Prédication du dimanche 22 janvier 2017 - Jean 3.1-18 - « Il faut que vous naissiez d’en haut » (S.Guiton)
D’une façon étonnante, j’ai constaté le retour sur le devant de la scène médiatique de la question de la « conversion ». L’actualité pousse nos concitoyens à s’intéresser aux phénomènes de conversion - à l’Islam, au christianisme… Un grand hebdomadaire consacrait ainsi son dossier à la question : quelles sont en France les religions qui attirent le plus de nouveaux convertis ?
Mais même dans les démarches reconnues comme réellement « spirituelles », il semble que la société laïque n’envisage la conversion que comme le passage d’un système de croyances à un autre, selon les affinités, les sensibilités… l’adoption d’un ensemble d’idées, de valeurs et de rites religieux.
La conversion à l’Evangile, ce ne serait donc que cela - l’adoption d’un ensemble de valeurs et de croyances ? Suit-on Jésus Christ comme on suivrait un maitre spirituel - dans l’espoir qu’en suivant ses enseignements et les rites qu’il propose, on puisse peu à peu se sentir mieux avec soi-même et avec les autres, voire s’ouvrir spirituellement ?
Pour répondre à ces questions, je vous invite à méditer un passage de l’Evangile de Jean.
Lecture : Jean 3.1-18
De ce passage, on connait souvent le verset 16 qu’on utilise pour résumer le message de l’Evangile.

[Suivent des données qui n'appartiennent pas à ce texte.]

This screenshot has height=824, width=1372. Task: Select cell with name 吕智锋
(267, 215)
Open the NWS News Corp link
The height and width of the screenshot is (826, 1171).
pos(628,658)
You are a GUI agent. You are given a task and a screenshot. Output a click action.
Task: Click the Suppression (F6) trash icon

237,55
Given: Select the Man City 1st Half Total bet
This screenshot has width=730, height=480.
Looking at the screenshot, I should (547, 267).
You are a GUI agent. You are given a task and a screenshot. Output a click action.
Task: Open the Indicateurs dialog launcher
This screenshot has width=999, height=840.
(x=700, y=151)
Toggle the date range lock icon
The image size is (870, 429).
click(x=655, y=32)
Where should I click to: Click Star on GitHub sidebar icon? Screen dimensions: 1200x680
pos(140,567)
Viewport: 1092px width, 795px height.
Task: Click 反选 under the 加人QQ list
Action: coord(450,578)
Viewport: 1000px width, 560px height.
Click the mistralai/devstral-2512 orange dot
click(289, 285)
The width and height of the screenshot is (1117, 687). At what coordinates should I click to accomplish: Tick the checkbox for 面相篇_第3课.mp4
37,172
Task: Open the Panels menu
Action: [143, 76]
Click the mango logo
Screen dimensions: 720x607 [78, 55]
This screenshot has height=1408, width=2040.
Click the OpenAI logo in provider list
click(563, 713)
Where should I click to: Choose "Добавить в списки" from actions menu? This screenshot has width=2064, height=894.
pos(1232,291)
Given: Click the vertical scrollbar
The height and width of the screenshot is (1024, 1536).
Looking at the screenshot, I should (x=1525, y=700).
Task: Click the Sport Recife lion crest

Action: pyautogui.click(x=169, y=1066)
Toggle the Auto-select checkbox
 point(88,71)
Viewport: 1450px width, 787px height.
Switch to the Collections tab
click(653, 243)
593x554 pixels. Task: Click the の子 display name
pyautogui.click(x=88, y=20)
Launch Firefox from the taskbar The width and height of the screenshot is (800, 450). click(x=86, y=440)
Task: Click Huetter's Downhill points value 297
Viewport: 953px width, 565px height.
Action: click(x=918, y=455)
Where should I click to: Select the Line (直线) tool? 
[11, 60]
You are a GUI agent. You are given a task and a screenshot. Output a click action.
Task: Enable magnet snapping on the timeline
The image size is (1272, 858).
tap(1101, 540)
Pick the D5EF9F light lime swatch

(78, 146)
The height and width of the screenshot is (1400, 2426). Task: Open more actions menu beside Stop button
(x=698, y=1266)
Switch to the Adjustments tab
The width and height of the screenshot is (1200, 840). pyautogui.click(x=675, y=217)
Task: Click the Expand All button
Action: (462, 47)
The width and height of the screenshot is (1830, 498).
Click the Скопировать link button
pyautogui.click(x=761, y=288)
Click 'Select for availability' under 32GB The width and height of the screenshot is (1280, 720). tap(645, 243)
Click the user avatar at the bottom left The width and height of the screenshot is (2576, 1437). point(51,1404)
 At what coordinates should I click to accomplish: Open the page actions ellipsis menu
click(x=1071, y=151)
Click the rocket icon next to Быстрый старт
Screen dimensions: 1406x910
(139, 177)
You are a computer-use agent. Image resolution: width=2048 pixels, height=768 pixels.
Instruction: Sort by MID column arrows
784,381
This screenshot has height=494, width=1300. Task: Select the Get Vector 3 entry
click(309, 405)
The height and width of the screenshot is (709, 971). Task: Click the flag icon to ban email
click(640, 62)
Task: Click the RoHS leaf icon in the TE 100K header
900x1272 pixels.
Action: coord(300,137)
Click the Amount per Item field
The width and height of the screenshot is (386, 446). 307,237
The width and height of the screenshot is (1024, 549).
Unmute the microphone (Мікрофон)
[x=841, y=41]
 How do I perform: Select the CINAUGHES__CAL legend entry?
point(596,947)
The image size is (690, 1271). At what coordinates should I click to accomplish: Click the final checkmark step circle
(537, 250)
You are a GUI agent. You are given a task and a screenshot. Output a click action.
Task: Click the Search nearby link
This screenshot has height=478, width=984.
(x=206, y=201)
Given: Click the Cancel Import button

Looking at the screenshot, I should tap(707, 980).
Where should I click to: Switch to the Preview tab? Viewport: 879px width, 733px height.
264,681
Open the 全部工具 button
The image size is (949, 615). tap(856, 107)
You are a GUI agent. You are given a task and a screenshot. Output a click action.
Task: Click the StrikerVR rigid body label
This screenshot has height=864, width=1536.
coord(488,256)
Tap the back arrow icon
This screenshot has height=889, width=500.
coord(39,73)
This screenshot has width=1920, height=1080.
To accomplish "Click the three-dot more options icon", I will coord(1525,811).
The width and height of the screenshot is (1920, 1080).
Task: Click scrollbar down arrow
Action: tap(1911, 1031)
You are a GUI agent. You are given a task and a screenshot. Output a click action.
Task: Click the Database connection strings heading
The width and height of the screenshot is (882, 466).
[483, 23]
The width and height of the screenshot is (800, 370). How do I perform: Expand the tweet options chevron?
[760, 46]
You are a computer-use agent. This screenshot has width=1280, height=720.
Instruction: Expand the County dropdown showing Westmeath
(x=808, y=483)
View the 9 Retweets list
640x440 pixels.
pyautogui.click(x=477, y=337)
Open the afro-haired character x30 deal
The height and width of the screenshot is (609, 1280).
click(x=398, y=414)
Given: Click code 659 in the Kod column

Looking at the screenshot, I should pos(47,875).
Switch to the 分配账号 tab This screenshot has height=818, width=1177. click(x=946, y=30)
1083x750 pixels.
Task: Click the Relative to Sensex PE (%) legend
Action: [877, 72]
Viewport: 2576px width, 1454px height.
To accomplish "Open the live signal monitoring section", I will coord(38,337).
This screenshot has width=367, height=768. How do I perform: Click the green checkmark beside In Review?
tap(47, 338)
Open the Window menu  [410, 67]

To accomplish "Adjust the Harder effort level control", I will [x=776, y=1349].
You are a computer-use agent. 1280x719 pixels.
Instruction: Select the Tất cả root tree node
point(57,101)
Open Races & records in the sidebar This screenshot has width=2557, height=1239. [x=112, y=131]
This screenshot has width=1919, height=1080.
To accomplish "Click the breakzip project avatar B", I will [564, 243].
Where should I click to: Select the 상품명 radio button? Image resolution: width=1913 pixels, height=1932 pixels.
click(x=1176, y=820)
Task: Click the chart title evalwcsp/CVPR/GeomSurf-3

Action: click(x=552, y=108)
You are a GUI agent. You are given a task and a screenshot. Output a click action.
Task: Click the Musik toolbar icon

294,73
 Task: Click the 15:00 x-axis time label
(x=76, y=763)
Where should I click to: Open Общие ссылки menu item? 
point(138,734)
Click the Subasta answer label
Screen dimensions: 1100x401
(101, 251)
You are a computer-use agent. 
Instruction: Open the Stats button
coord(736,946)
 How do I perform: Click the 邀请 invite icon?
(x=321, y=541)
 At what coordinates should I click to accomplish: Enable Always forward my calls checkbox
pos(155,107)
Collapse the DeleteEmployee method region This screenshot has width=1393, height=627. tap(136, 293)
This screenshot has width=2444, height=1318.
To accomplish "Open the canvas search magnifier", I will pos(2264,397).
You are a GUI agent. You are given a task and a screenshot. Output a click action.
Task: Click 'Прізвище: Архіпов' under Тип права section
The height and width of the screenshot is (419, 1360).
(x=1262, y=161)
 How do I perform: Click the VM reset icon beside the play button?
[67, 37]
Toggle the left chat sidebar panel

Mais il est important de méditer le passage dans son ensemble, car il est fait pour nous aider à mieux comprendre ce message, et notamment nous aider à comprendre quelle est la démarche de foi et de conversion authentique, celle qui conduit au salut.
Ici, Jean rapporte donc un dialogue entre Jésus et Nicodème.
Nicodème, membre du grand conseil, enseignant de la Loi de Moïse, incarne le judaïsme du premier siècle. Sa démarche est sincère, et le fait qu’il appelle Jésus « maitre », alors même que celui-ci n’a pas été formé dans les écoles officielles, est un grand signe de respect.
Qu’est-ce qui attire Nicodème ? Rien ne laisse penser qu’il voie en Jésus autre chose qu’un homme pieux aux qualités exceptionnelles. « Nous savons que tu es un maitre venu de la part de Dieu ». Nicodème a vu Dieu agir par Jésus, et pour cela, sans doute, il vient le consulter, comme on consulte un collègue éminent, dans l’espoir d’obtenir de lui des connaissances supplémentaires, pour progresser comme lui.
Or cette approche n’est pas encore la foi qui conduit au salut - au Royaume de Dieu. Car Nicodème, malgré son savoir et sa piété, a besoin de passer par une démarche de conversion profonde.
Et c’est pourquoi Jésus interrompt tout de suite son élan par cette déclaration étonnante : « je te le dis, à moins de naître de nouveau, personne ne peut voir le royaume de Dieu ».
Voilà le Pharisien stoppé net ! Et dérouté - c’est-à-dire sorti de sa route - mais pour être ensuite remis sur le droit chemin, celui qui conduit vraiment au Royaume de Dieu.
« A moins de naître de nouveau, personne ne peut voir le royaume de Dieu ».
Dans ces paroles, il y a de bonnes et de mauvaises nouvelles pour Nicodème.
Bonne nouvelle, Jésus reconnait en lui quelqu’un qui cherche sincèrement le Royaume de Dieu.
Mauvaise nouvelle : malgré toute sa piété, toutes ses connaissances… le Royaume de Dieu lui est encore inaccessible - à moins qu’il ne réponde à cette mystérieuse condition posée par Jésus : naître de nouveau.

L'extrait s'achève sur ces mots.